In late 2016, Elon Musk started a pet project called the Boring Company—on top of his already crazy workload at Tesla and SpaceX—out of frustration with Los Angeles’ persistent traffic jams and outdated transportation infrastructure system. To solve this problem at its root, the Boring Company aims to build a network of underground tunnels that would allow cars to travel at an ultra-high speed on an electric sled.
The young company operated as a subsidiary of SpaceX in it early days and had a hard time attracting venture capital. Not long ago, it was trying to raise money by selling baseball caps and $500 flamethrowers.
But that’s all history now. This week, the Boring Company scored its first outside investment through a stock sale worth $120 million, Bloomberg first reported late Thursday, citing a regulatory filing obtained by the Prime Unicorn Index, an equally-weighted price return index that tracks private companies in the U.S.
The funding round was led by venture capital firms 8VC, Vy Capital, Craft Ventures, Valor Capital and DFJ. Musk’s longtime VC friend Steve Jurvetson, who is an early investor in Tesla and SpaceX, also joined the round.

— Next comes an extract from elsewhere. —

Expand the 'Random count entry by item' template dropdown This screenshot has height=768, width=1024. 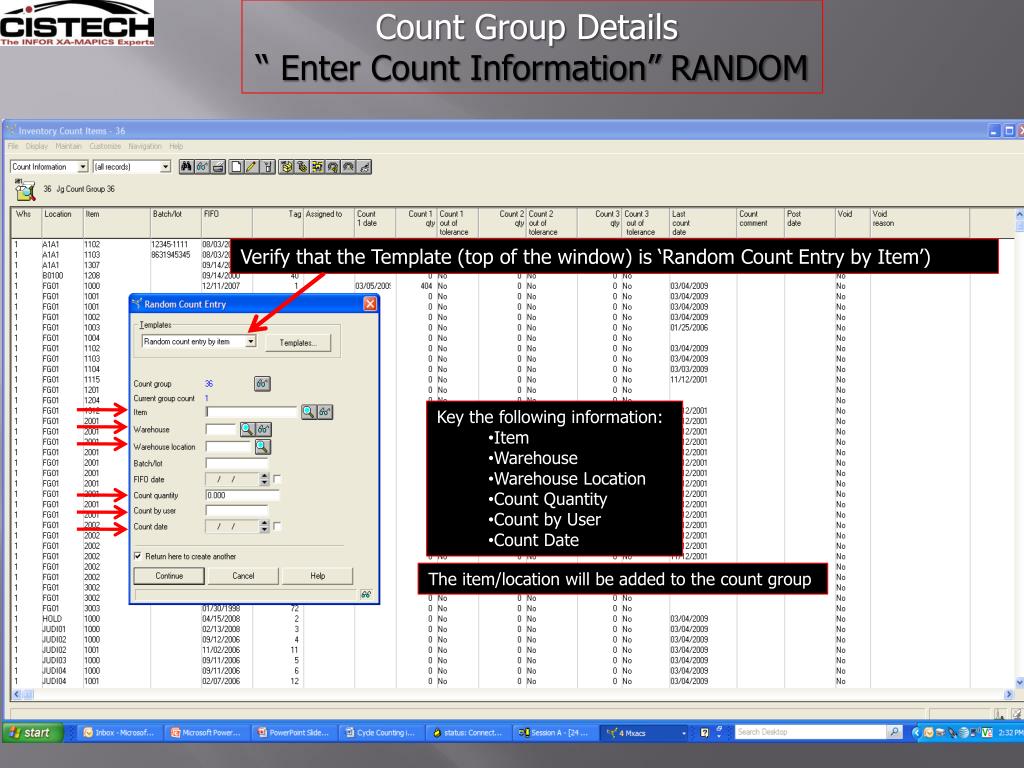(x=251, y=342)
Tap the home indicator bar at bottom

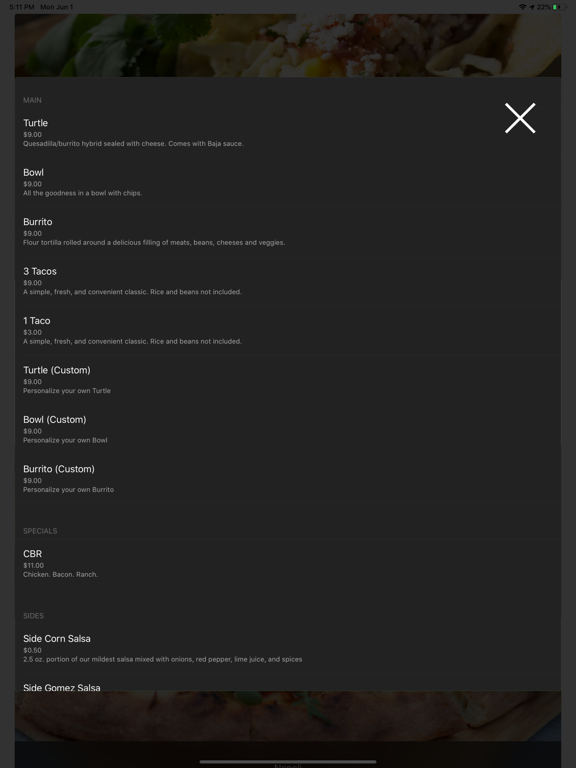288,762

“We are delighted to be an investor in Boring. Boring is a great example of the disruptive playbook we look for,” Jurvetson told Bloomberg on behalf his VC firm Future Ventures.
The deal also pushed the Boring Company’s valuation to $920 million, a company spokesperson confirmed. Reaching such near-unicorn status in less than three years is extremely rare by the startup-world standard.
“The four largest tunnel companies in the U.S. were founded in the 1800s. Like the automotive and aerospace sectors, they haven’t faced a disruptive new entrant in their management’s collective lifetime,” Jurvetson said of the company’s prospects.
Two months ago, the Boring Company landed its first commercial contract, a $49 million tunnel project, with the city of Las Vegas. The project plans to build a mile-long underground loop around the Las Vegas Convention Center to shuttle visitors in the area.
The company has built a test tunnel near its headquarters in Hawthorne, California. But Musk’s original goal to fix the traffic problem in Los Angeles has yet to materialize. In December 2018, the Boring Company lost a contract in the City of Angels after opposition from local activist groups.